** Passage **
______________________________
Vector.shiftER, Vector.shiftEL not working as expected.

Wed Oct 11 00:57:52 UTC 2017

On Oct 10, 2017, at 12:06 PM, Paul Sandoz <paul.sandoz at oracle.com> wrote:
> 
> IIUC correctly those instructions are for logical shift operations on elements and are not a lane-wise shift. I am guessing for the latter some form of permute would be used.

I think we need to be scrupulous to distinguish between the operations
which are inside-the-lane maps of scalar operations, and the operations
which move data across lanes.  The former are usually more efficient
than the latter, and it is always a muddle when terminology confuses
the two.

The scalar in-lane operations should be named the same as the "lifted"
lane-wise operations:  add, sub, mul, … & also shift, rotate, etc.

The cross-lane operations need their own separate style of API point.
For example, names like "shuffle" and "permute" clearly apply to lane
structure, and cannot be confused with lifted elemental operations.

(Unfortunately, even the word "lane-wise" is tricky; I think of "lane-wise"
as "a lifted scalar operating within each lane", but I think you used it
above in the opposite sense.  Not sure how to pick clear terms here.)
______________________________
** Collected material **
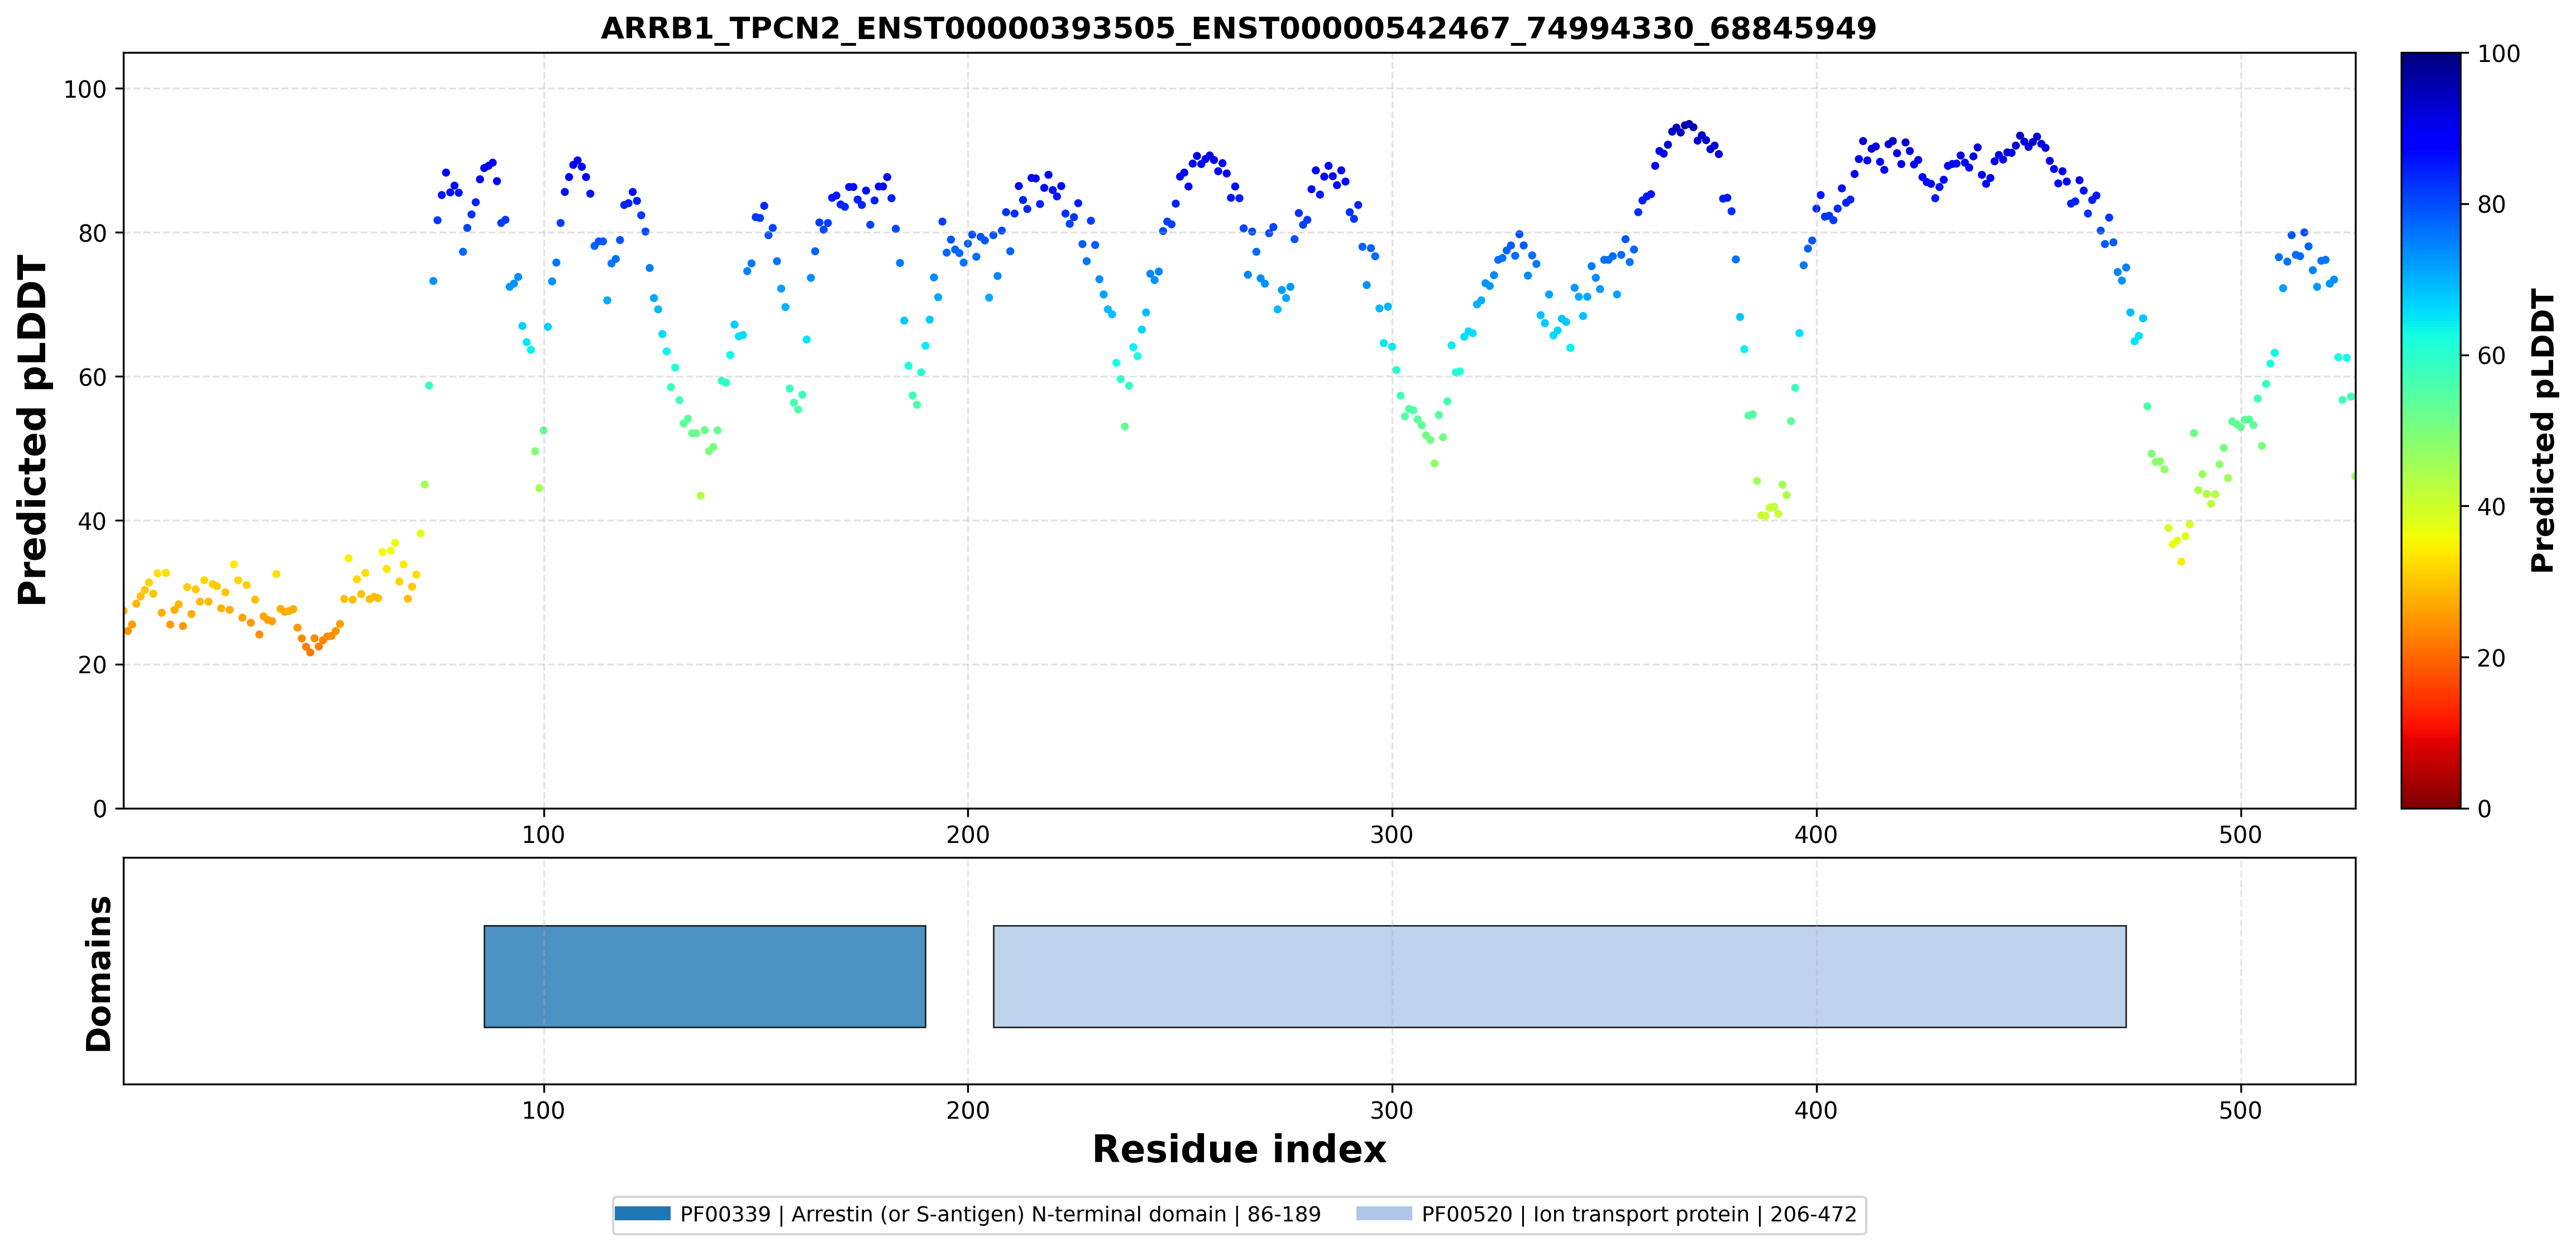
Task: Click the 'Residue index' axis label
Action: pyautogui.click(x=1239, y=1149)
______________________________
** Exercise task A **
In the post on vector shift operations above, copy the passage starting with "I think we need" and going on through "lifted elemental operations.".
** Exercise task B **
In the post on vector shift operations, which two names are given as examples that clearly apply to lane structure?

** Correct response A **
I think we need to be scrupulous to distinguish between the operations
which are inside-the-lane maps of scalar operations, and the operations
which move data across lanes.  The former are usually more efficient
than the latter, and it is always a muddle when terminology confuses
the two.

The scalar in-lane operations should be named the same as the "lifted"
lane-wise operations:  add, sub, mul, … & also shift, rotate, etc.

The cross-lane operations need their own separate style of API point.
For example, names like "shuffle" and "permute" clearly apply to lane
structure, and cannot be confused with lifted elemental operations.

** Correct response B **
"Shuffle" and "permute."